**Listed entries**
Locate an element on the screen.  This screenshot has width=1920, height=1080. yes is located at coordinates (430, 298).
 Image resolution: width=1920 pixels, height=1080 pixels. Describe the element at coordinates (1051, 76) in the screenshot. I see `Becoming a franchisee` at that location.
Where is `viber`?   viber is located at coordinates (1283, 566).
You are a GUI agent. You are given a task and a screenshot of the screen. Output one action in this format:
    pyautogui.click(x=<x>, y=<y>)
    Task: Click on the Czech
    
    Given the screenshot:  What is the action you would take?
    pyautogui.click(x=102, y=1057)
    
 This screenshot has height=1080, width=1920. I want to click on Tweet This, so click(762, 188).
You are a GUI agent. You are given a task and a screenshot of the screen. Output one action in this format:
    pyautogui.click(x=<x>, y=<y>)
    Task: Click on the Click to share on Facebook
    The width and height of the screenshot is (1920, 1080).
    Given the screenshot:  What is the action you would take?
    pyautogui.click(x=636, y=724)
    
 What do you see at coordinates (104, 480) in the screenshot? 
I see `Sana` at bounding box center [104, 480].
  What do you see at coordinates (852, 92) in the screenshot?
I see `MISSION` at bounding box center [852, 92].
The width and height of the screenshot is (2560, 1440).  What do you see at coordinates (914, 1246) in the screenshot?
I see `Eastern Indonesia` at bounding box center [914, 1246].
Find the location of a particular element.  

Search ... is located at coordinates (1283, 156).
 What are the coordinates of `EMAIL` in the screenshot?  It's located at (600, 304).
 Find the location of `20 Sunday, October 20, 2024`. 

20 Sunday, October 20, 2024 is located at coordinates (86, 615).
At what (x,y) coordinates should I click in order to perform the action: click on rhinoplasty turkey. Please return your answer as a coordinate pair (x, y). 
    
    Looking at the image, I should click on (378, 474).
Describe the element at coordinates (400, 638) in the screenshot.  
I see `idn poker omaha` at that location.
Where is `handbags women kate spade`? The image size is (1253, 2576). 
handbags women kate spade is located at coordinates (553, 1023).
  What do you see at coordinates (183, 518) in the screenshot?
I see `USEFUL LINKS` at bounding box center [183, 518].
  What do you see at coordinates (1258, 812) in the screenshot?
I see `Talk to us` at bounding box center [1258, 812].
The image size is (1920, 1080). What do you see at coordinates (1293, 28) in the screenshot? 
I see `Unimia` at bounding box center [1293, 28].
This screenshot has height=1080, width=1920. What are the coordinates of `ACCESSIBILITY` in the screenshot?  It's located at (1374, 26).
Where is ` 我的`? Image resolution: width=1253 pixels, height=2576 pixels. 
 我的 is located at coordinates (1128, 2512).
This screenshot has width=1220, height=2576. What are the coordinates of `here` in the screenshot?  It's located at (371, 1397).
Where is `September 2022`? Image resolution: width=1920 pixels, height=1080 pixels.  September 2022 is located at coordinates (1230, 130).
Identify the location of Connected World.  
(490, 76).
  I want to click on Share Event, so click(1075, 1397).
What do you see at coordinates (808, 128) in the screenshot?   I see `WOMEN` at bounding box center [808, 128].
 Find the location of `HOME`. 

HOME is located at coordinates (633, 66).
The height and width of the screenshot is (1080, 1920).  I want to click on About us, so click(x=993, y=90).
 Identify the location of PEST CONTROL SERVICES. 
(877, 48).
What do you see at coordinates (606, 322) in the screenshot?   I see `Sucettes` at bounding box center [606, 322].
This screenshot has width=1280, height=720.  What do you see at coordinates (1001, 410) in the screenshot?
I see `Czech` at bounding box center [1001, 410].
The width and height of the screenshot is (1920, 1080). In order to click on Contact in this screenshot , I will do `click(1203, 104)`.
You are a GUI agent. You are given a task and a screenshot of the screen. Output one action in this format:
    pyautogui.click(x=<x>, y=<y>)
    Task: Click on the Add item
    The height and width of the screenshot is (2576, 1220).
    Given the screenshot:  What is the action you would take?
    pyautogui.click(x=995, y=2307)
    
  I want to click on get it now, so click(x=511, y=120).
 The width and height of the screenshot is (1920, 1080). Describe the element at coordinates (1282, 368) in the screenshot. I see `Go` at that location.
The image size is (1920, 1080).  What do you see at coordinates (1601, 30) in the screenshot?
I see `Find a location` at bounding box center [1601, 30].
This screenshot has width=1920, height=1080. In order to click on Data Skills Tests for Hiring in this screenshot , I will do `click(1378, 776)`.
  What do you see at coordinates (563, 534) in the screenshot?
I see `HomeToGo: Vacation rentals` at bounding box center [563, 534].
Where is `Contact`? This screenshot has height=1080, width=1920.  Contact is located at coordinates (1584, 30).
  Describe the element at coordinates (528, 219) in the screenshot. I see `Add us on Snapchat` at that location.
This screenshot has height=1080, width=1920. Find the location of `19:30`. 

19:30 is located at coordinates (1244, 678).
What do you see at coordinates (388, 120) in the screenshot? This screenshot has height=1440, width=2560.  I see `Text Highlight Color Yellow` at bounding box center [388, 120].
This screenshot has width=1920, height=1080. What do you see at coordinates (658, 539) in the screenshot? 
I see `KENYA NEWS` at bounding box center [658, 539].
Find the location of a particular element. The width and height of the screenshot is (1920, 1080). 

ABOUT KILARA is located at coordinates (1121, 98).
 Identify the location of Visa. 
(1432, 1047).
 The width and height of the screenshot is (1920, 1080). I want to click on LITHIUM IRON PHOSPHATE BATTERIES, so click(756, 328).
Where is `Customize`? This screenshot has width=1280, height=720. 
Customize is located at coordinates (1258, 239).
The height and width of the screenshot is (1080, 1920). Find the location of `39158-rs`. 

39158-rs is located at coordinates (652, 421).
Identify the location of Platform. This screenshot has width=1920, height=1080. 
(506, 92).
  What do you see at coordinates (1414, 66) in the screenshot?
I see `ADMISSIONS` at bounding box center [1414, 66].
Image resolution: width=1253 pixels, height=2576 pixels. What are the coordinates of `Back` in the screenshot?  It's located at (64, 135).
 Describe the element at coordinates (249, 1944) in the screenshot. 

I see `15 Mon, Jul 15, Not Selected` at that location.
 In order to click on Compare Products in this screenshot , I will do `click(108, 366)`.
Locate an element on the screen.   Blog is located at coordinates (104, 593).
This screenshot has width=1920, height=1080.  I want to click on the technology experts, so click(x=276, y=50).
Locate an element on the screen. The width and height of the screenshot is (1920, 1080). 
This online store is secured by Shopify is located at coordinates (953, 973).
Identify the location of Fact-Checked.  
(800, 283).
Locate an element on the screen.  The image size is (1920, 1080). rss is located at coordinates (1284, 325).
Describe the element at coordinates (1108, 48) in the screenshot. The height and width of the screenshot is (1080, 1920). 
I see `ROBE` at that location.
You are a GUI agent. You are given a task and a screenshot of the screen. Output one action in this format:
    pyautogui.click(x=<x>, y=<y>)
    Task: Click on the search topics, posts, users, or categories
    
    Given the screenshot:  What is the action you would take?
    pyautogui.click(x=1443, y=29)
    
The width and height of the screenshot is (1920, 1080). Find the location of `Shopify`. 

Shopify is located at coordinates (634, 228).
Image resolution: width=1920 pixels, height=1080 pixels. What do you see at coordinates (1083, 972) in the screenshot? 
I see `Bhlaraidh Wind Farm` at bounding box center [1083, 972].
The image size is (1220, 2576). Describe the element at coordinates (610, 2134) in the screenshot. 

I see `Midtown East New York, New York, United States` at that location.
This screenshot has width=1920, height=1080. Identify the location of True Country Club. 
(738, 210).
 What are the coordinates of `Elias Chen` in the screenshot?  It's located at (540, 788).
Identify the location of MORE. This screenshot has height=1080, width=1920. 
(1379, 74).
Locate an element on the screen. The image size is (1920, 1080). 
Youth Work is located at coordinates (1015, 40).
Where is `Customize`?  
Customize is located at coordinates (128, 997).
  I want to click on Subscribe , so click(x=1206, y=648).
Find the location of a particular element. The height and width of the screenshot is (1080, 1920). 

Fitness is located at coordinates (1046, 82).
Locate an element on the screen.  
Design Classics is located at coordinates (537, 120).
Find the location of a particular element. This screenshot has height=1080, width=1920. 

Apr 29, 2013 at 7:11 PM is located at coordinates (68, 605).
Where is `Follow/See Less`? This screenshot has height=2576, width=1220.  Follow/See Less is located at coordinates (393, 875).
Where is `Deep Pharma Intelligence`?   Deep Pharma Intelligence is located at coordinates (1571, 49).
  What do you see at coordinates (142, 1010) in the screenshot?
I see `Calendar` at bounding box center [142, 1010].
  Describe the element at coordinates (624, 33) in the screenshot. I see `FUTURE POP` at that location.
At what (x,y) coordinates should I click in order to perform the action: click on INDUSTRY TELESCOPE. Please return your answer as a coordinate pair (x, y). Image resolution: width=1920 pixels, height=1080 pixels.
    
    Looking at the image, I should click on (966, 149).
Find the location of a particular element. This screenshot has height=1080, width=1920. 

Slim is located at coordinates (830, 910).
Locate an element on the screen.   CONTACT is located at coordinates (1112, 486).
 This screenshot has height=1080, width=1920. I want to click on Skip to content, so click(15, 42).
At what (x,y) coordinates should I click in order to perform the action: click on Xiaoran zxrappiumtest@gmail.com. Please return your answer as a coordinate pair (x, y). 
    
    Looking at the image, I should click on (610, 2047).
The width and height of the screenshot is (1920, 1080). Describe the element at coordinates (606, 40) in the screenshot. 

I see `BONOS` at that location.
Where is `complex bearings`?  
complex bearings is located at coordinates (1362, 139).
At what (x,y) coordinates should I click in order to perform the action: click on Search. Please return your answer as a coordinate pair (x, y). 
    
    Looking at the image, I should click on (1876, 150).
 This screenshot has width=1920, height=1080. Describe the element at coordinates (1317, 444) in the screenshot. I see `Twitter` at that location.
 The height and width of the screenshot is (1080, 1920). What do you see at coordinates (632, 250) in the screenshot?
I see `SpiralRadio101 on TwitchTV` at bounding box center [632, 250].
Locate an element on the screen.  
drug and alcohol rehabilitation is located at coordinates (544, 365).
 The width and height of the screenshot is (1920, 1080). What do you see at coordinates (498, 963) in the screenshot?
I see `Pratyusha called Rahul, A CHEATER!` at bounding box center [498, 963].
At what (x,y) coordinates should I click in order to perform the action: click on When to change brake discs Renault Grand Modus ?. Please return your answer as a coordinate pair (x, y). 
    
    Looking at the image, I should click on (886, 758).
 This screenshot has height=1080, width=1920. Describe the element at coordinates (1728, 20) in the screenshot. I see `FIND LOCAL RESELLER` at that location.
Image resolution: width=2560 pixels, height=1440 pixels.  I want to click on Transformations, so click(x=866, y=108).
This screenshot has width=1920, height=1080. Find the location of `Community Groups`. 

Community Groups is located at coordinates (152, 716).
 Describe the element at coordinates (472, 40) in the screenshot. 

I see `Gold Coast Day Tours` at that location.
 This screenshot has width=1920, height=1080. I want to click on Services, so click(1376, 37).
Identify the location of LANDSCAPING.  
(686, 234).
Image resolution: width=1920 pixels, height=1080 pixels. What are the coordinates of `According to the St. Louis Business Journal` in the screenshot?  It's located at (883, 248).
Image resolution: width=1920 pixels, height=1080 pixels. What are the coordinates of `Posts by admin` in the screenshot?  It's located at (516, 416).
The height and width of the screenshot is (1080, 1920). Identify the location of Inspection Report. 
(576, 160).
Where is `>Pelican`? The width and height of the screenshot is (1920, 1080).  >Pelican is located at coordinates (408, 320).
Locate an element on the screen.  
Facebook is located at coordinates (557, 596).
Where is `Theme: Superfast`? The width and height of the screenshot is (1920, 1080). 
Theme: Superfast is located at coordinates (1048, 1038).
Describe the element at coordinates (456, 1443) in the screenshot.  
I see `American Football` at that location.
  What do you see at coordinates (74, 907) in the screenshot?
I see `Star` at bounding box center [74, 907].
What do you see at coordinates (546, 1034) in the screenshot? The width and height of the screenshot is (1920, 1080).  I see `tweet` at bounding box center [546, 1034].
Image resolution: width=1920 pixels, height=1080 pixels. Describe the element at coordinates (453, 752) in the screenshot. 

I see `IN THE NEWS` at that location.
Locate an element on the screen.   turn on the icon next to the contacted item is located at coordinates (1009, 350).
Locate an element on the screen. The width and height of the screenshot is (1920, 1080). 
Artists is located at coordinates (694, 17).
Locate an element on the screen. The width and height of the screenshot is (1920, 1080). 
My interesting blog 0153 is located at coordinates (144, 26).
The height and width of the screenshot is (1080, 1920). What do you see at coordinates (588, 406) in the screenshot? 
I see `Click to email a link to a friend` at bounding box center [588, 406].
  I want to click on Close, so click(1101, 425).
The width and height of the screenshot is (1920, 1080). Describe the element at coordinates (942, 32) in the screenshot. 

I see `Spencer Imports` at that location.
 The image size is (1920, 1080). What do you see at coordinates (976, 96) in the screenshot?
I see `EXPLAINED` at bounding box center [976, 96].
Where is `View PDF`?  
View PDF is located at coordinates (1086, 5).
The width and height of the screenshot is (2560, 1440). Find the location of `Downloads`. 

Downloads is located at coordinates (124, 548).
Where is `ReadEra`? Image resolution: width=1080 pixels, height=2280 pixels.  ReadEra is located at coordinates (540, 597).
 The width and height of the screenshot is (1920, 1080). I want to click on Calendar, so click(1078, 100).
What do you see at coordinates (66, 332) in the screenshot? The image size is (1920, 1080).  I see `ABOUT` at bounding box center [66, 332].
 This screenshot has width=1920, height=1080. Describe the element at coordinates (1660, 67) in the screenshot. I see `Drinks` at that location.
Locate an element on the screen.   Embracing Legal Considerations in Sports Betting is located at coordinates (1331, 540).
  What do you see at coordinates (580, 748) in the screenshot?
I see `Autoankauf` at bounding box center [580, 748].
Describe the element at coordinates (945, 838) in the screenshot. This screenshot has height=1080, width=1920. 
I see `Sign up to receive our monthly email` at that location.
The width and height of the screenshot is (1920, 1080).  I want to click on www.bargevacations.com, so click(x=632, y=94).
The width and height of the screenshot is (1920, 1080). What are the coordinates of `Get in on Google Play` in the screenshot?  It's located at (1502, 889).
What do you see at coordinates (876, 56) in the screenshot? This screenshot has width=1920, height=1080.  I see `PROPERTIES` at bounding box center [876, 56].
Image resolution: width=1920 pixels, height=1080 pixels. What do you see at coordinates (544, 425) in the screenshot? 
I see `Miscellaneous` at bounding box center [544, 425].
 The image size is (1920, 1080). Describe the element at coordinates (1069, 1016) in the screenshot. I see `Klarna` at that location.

**Required task**
Write out the records again, starting at the line that contains "The width and height of the screenshot is (2560, 1440). Find" and ending at the line that contains "Downloads is located", with "location" switched to "position" and nothing else changed.

**The reply**
The width and height of the screenshot is (2560, 1440). Find the position of `Downloads`. 

Downloads is located at coordinates (124, 548).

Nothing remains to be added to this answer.